**Exercise goal:**
Reproduce nothing but the lines from the start of the material through the line that includes "Task: Click Est. APR in the BGB Pool", both ends included, and omit every picture.

**Data for analysis:**
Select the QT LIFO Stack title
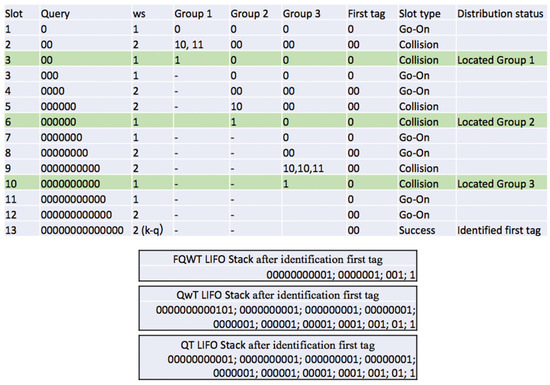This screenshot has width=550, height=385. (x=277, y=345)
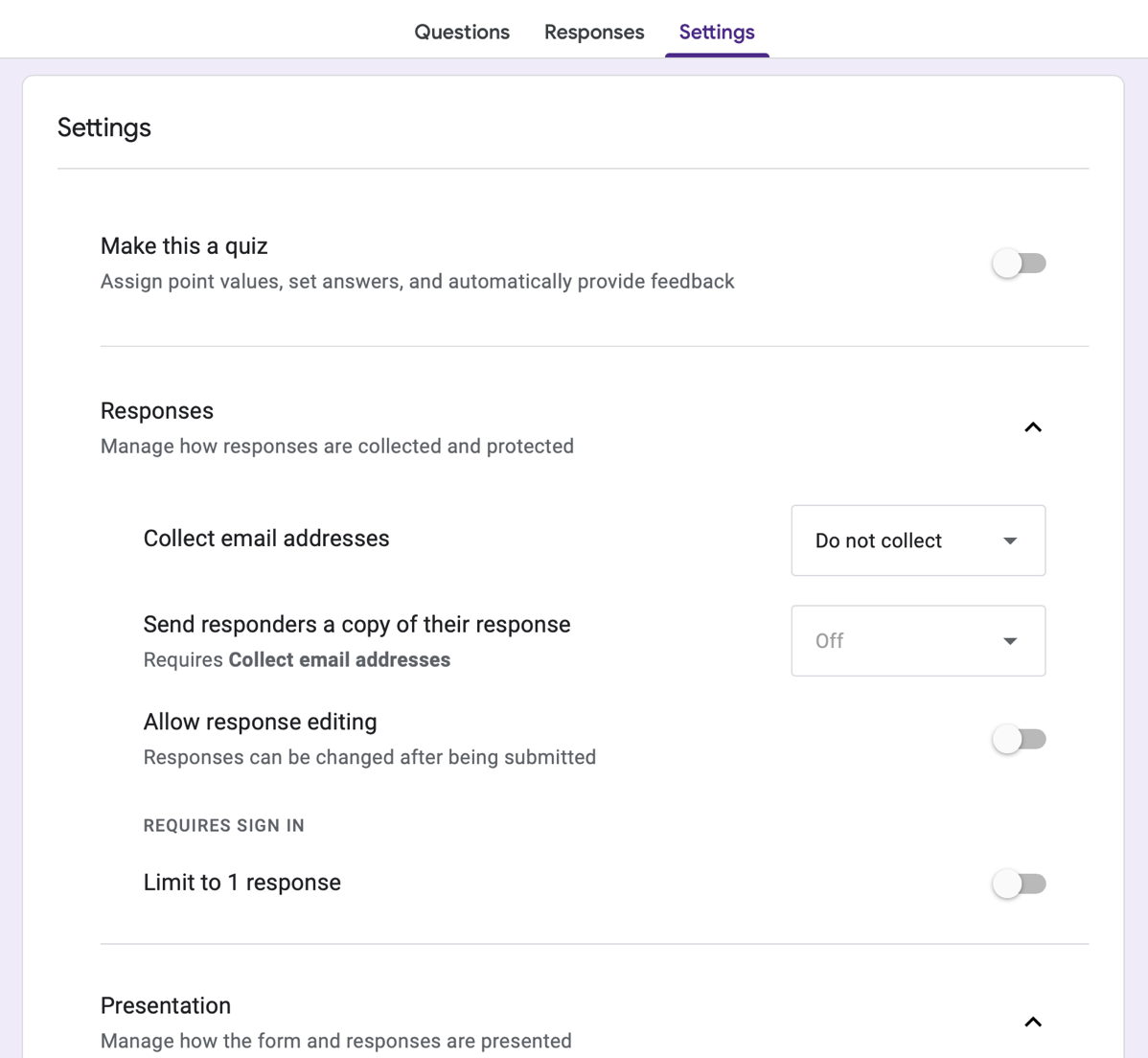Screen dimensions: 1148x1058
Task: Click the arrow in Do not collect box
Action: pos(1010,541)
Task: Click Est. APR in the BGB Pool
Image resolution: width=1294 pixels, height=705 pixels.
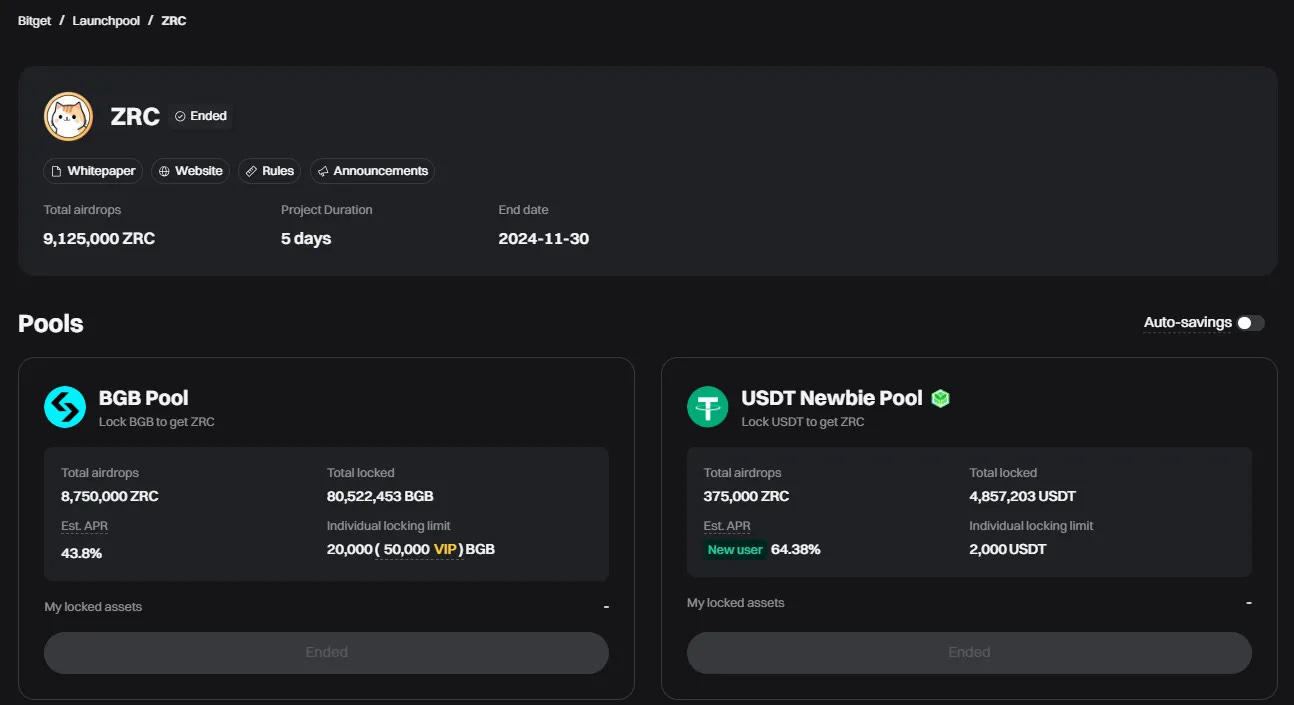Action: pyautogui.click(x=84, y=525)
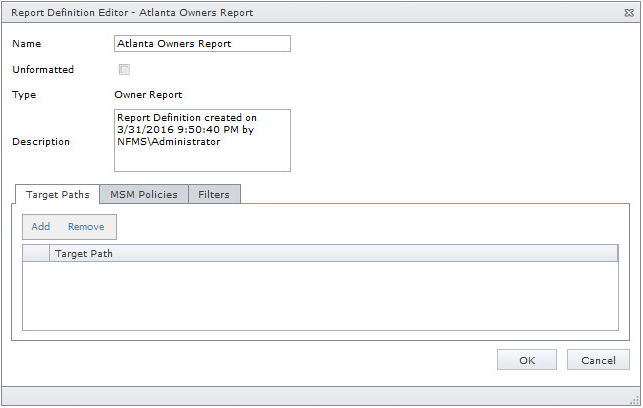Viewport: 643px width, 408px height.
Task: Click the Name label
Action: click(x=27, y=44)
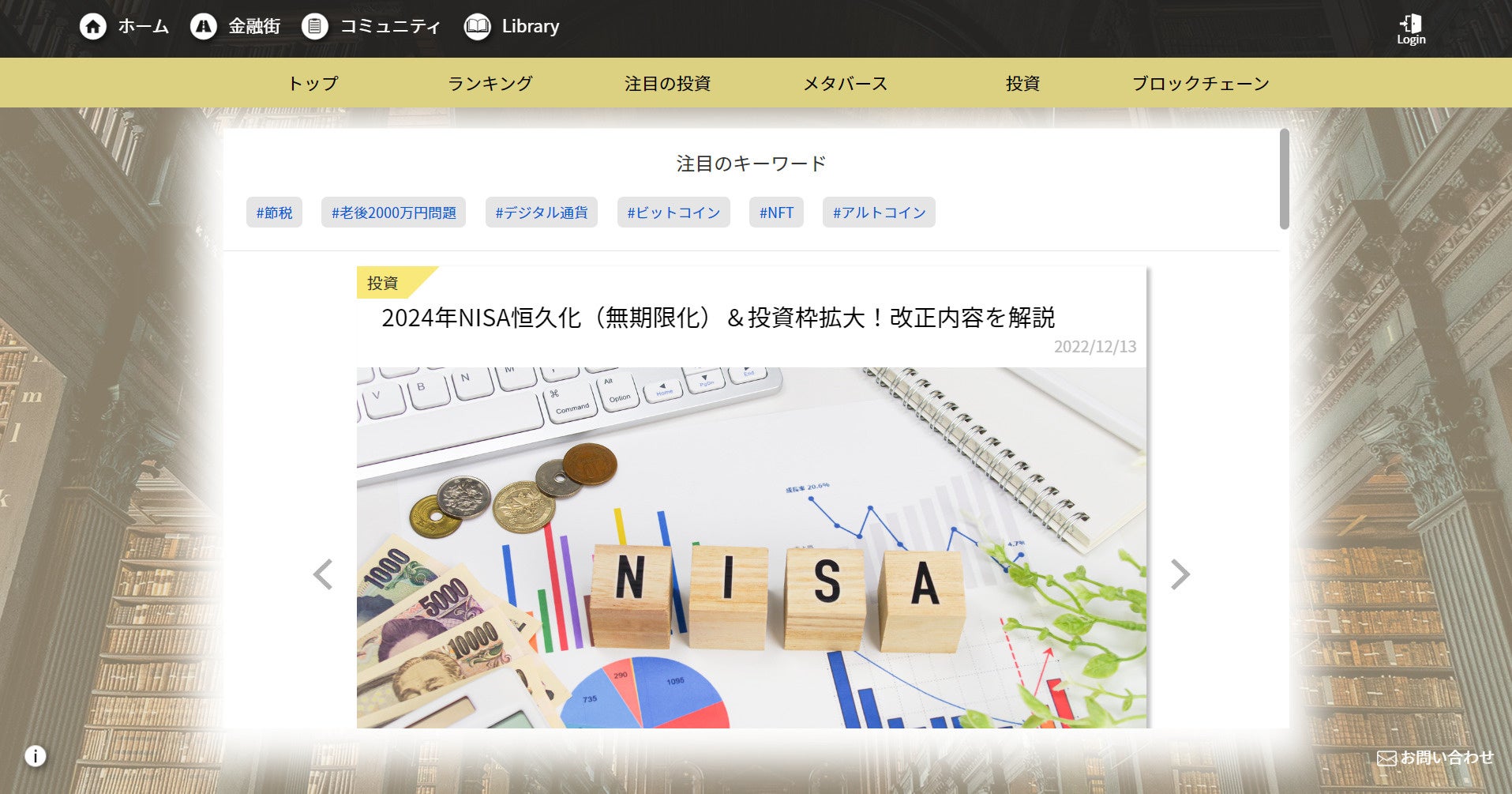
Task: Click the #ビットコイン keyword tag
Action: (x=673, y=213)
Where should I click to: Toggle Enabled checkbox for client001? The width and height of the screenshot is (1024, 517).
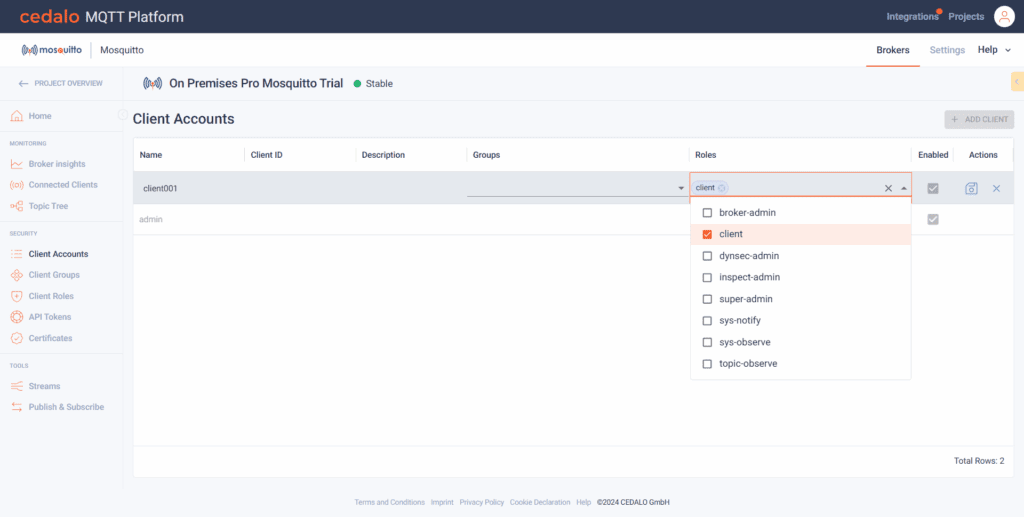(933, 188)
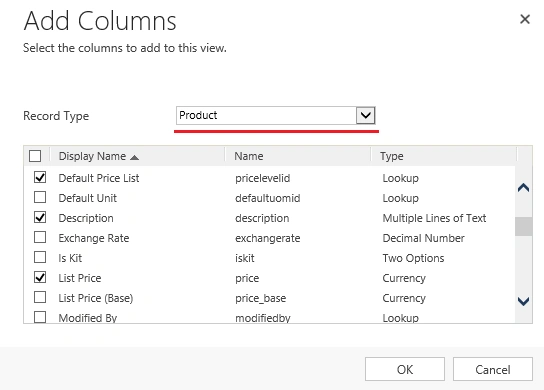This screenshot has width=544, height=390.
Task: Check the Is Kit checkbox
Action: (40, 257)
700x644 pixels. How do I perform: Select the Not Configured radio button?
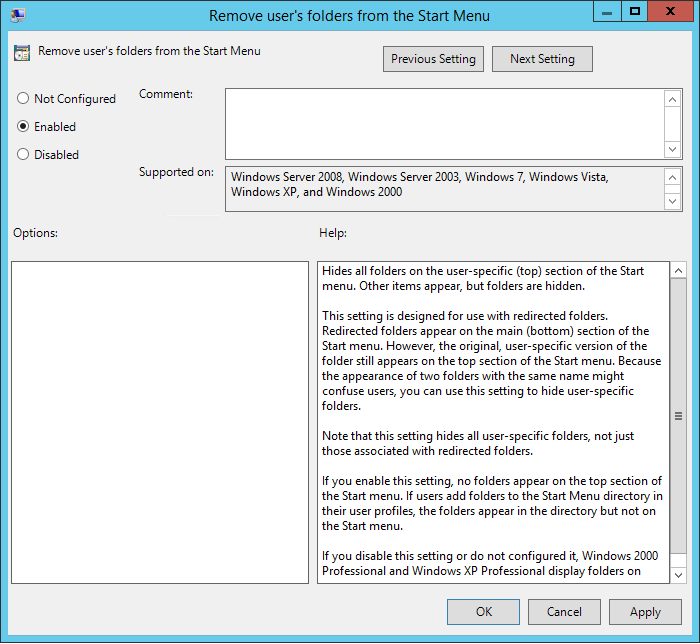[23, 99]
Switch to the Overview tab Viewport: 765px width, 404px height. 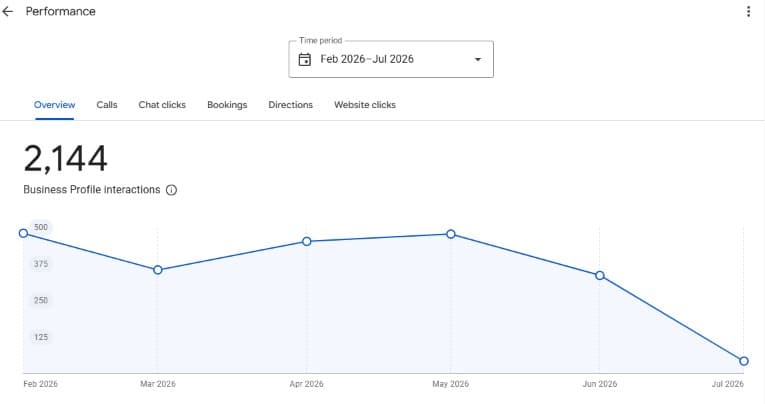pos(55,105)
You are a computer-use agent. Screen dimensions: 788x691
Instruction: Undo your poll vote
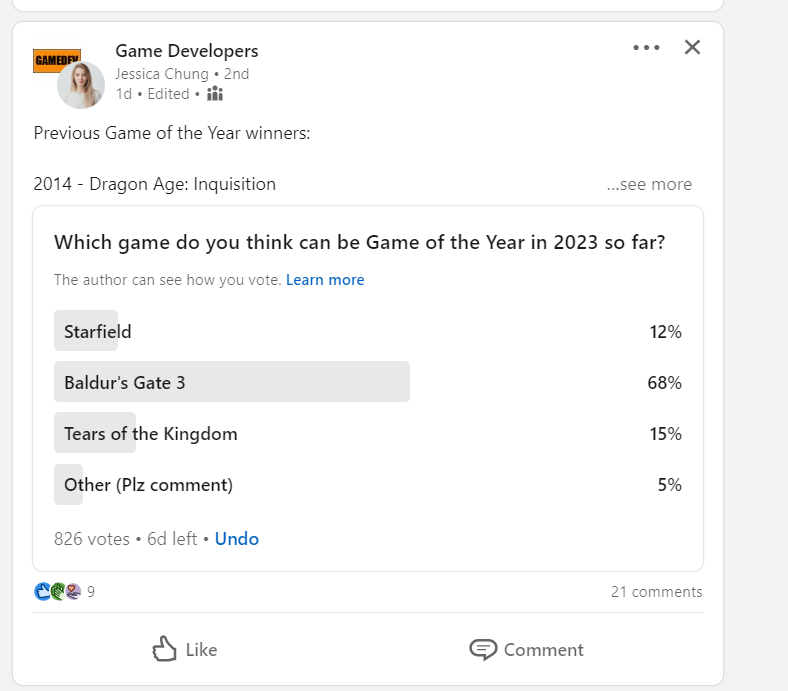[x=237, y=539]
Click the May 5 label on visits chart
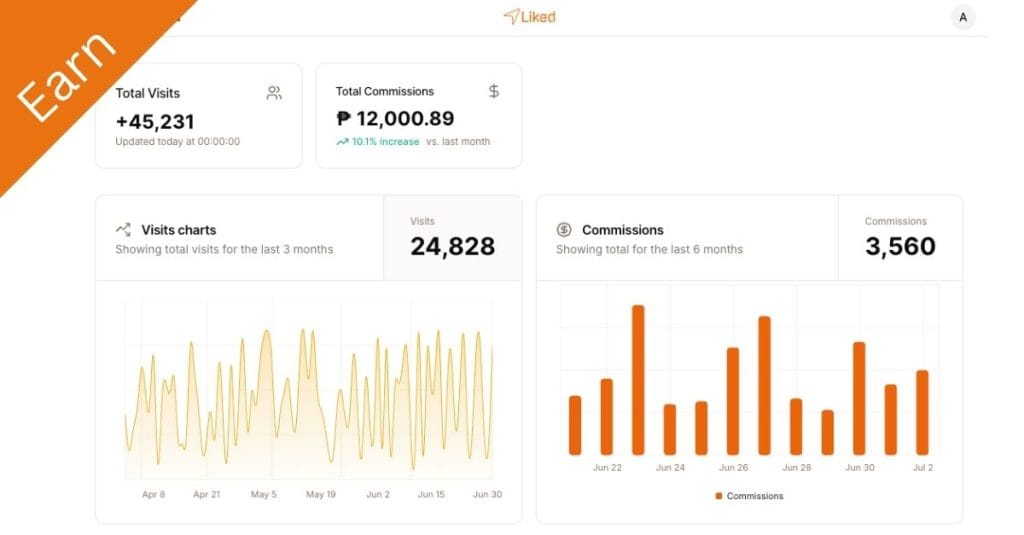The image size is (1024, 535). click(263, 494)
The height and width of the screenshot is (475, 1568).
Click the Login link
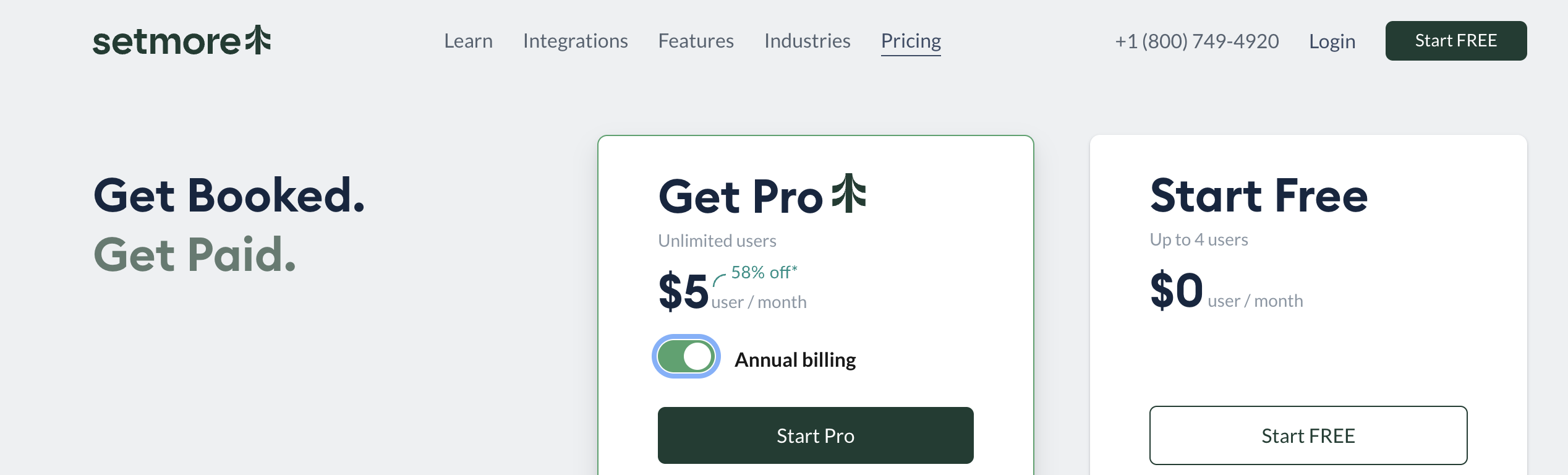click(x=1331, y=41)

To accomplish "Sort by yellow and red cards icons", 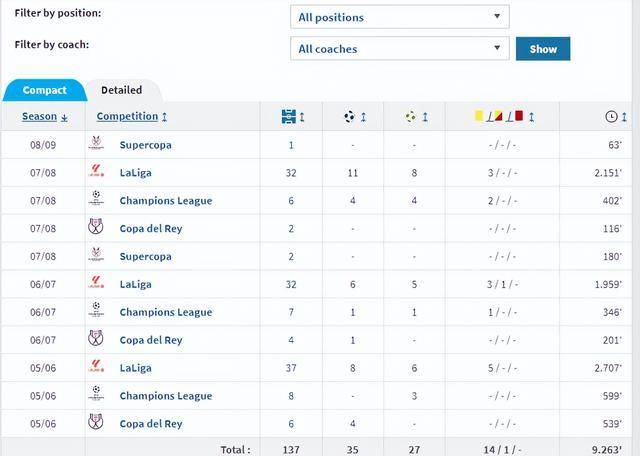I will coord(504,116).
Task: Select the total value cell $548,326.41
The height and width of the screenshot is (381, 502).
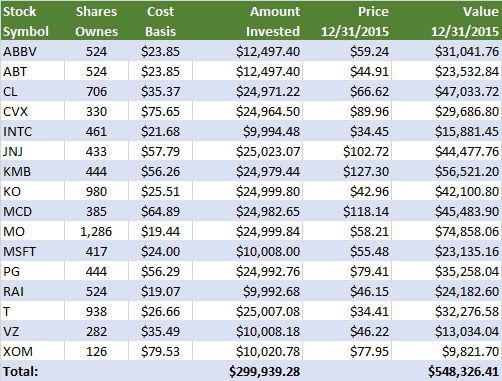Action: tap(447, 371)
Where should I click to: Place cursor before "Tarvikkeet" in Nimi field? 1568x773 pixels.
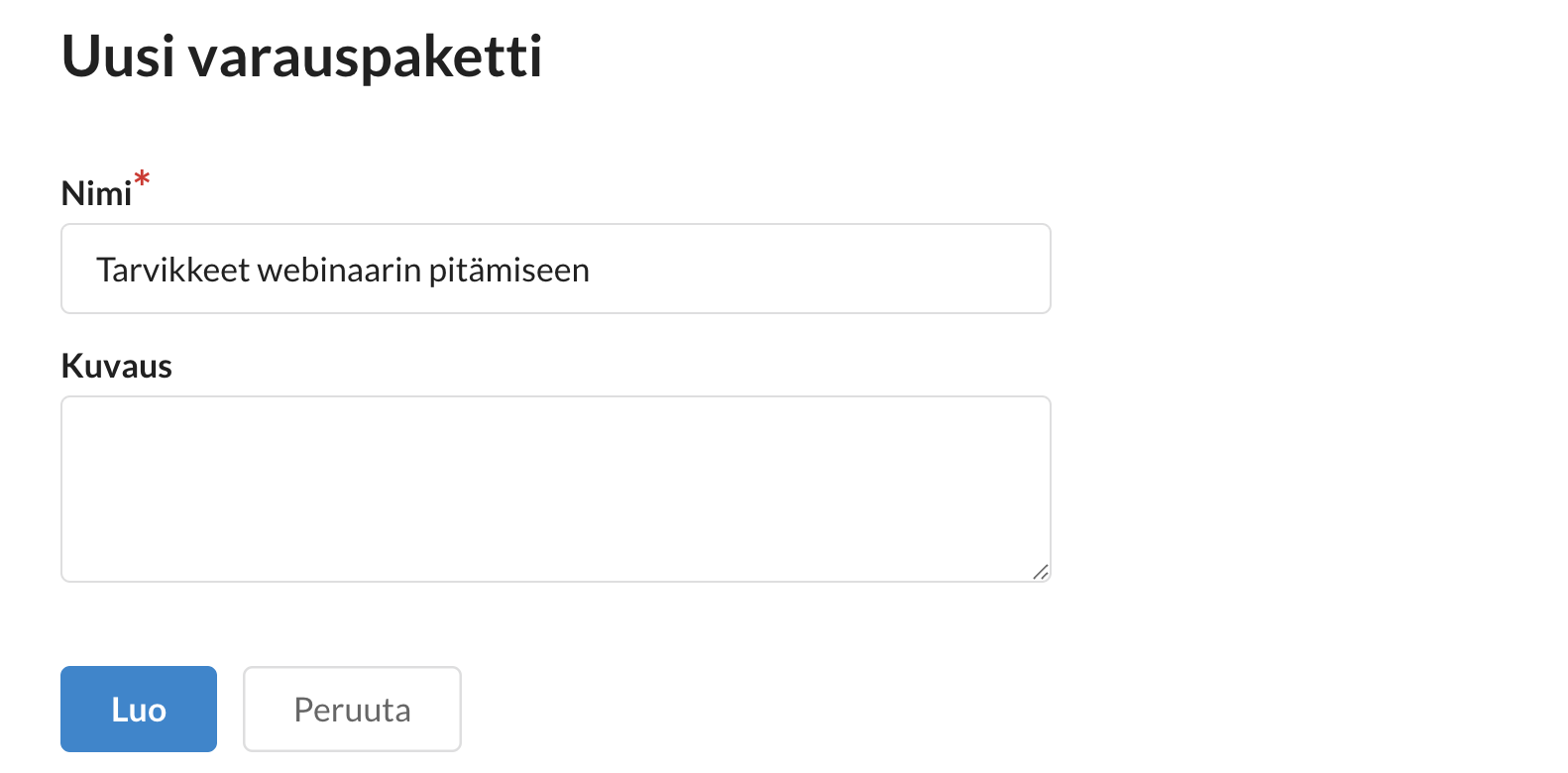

**Completed exercise:**
Select the QT LIFO Stack title
This screenshot has width=550, height=385. (x=277, y=345)
Screen dimensions: 1148x1058
Task: Click the arrow in Do not collect box
Action: pos(1010,541)
Task: Click Est. APR in the BGB Pool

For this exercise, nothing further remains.